On Fri, 23 Oct 2009, Greg Wilkins wrote:
> Ian Hickson wrote:
> > On Fri, 23 Oct 2009, Greg Wilkins wrote:
> >> Ian Hickson wrote:
> >>> On Thu, 22 Oct 2009, Joshua Bell wrote:
> >>>
> >>>> * I seem to recall that one of the desires for sentinel-based 
> >>>> frames was to allow octet streams for which the length was not 
> >>>> known in advance.
> >>>
> >>> No; the only reason for sentinel-based frames was to not rely on 
> >>> authors having to determine the length of their UTF-8-encoded 
> >>> strings, which in many environments can be easy to get wrong.
> >>
> >> Authors that can't determine the length of a UTF-8 string are not 
> >> exactly the sort of developers that should be implementing network 
> >> protocols.
> > 
> > Wow.
> > 
> > I cannot stand behind such a judgmental statement. Personally I would 
> > like to make this kind of thing accessible to as many people as 
> > possible.
> 
> I don't understand your Wow.  Buffer overflows have historically been 
> one of the biggest security issues with any services exposed to the 
> internet.

My "Wow" was to your comment saying that someone might not be the sort of 
developers that should be implementing something.

WebSocket is actually intentionally designed to make buffer overruns 
harder to accidentally write into code. For binary data, there is no 
sentinel, so you can allocate the given amount of memory and fill it, 
without any risk of overrunning anything. Indeed, you can't do anything 
else, since there's no way to detect the end of the frame other than by 
its length. The only risk is with null length frames, but there no data is 
written into them, so the damage, if any, is limited. For text data, there 
is no length marker, so the only way way to have an overrun is to decide 
on a fixed maximum size and then have someone send you a frame that's 
larger. Provided you don't make that mistake, there's no way to be tricked 
into a buffer overrun as far as I can tell, since there's no up-front 
length declaration.


> Utf-8 will mostly have a 1 character to 1 byte mapping (at least for 
> english speakers), so many programmers will write code that they think 
> works by allocating byte buffers the same size as their characters 
> strings.  But then when giving multi-byte characters they will suffer 
> buffer overflows.

The way the protocol is designed, they don't need to allocate those 
buffers. If they use UTF-8 internally, they can just output the string 
straight into the I/O layer, with a 0x00 byte first, and a 0xFF byte 
after. That's the reason for the server-to-client data not having a length 
field for UTF-8, actually.

(The protocol wasn't intended to be symmetric, it just ended up that way 
because that design made sense given the goals of making parsing and 
serialising easy for the server side.)


> I've made this programming error myself many times! So perhaps I too am 
> one of the authors that should not be writing network protocols.

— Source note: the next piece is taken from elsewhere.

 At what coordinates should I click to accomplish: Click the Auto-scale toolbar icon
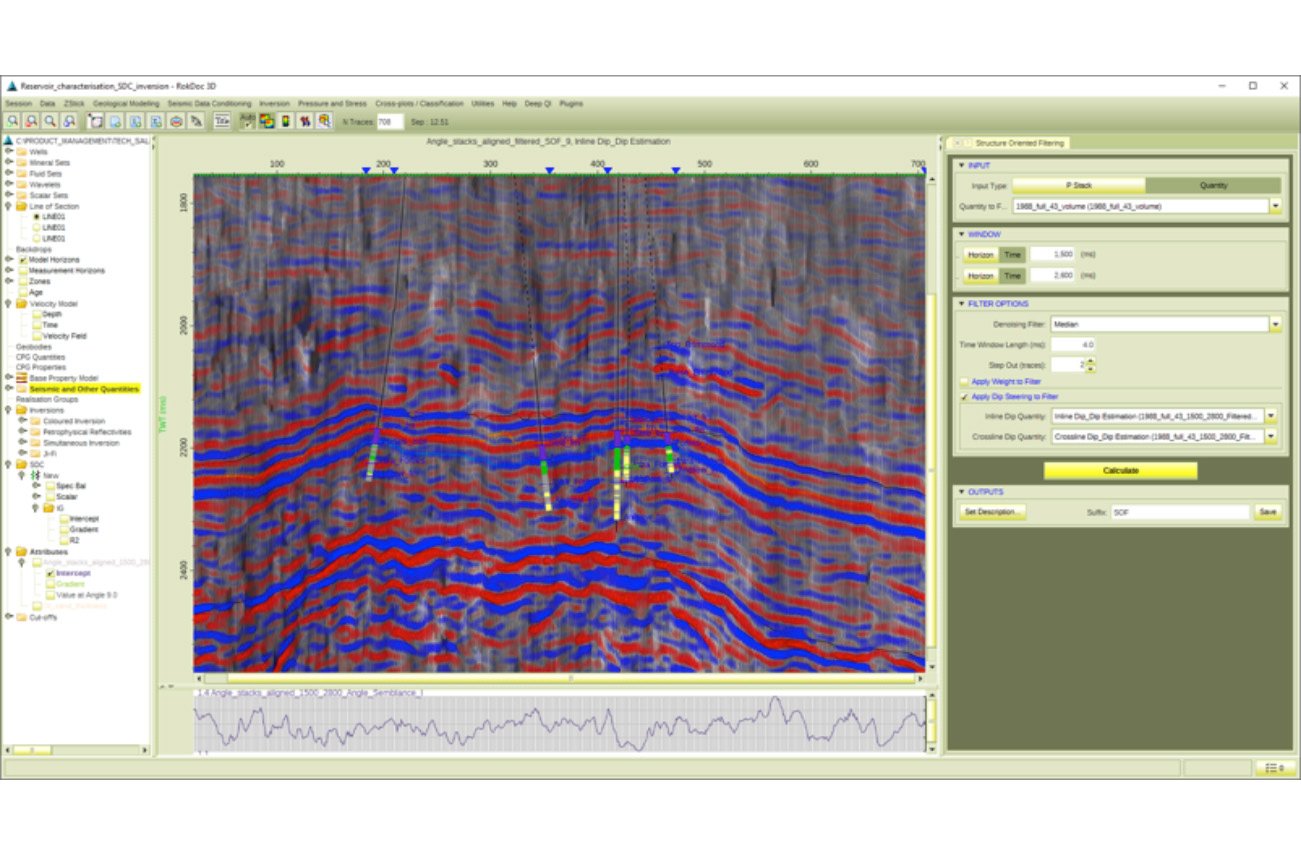click(247, 121)
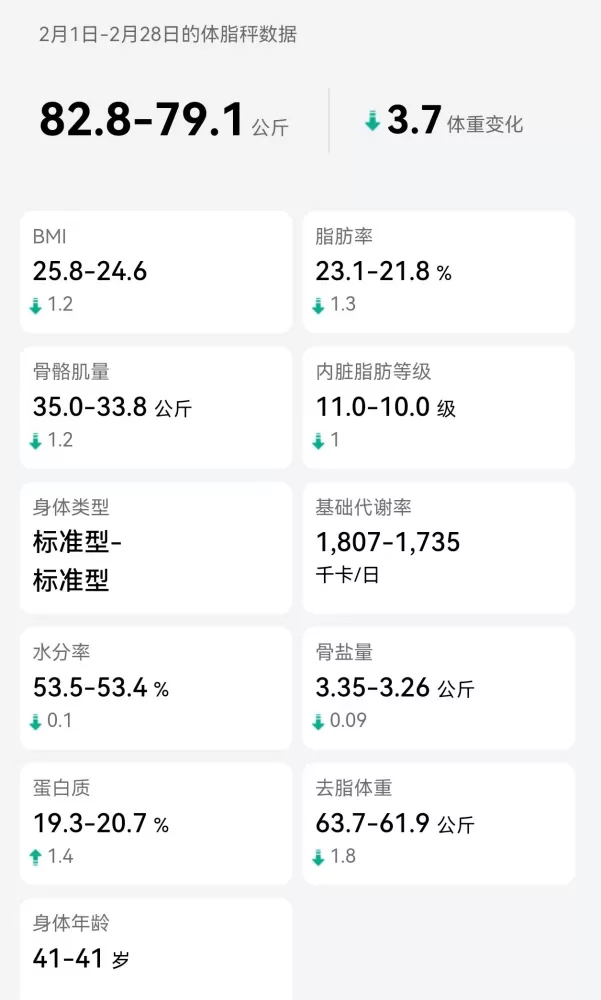Click the 水分率 down arrow icon

(36, 721)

If you don't think you should be writing one, you almost certainly 
shouldn't be designing one. :-)


> The level of programming skill needed to manage meta data or channels is 
> entirely of the same order of magnitude as managing utf-8 encoding.

The main difference is that most people won't manage UTF-8 encoding. In 
Perl, for instance, there's the "Encode" library that you can just pass 
byte strings to to have them converted into UTF-8, and vice-versa.

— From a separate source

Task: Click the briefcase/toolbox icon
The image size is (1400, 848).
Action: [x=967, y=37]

> So my point is probably better expressed by saying that programmers who 
> are able to write a websocket implementation that correctly handles 
> multi-byte utf-8 characters, will be entirely capable of handling the 
> additional "complexity" of some of the additional capabilities being 
> discussed here.

Complexity in one part of the protocol is not a license to make the 
protocol complicated everywhere.

That's a red herring, though. Multiplexing (for one) isn't omitted just, 
or even primarily, because it would be complicated, but because the 
cost-benefit ratio doesn't make it worth it. We can push the complexity of 
multiplexing (say) to the application level, so that authors who need it 
can use it, and others don't need to worry about it.

This is very much in line with the Unix philosophy of making small self- 
contained building blocks, instead of monolithic solutions.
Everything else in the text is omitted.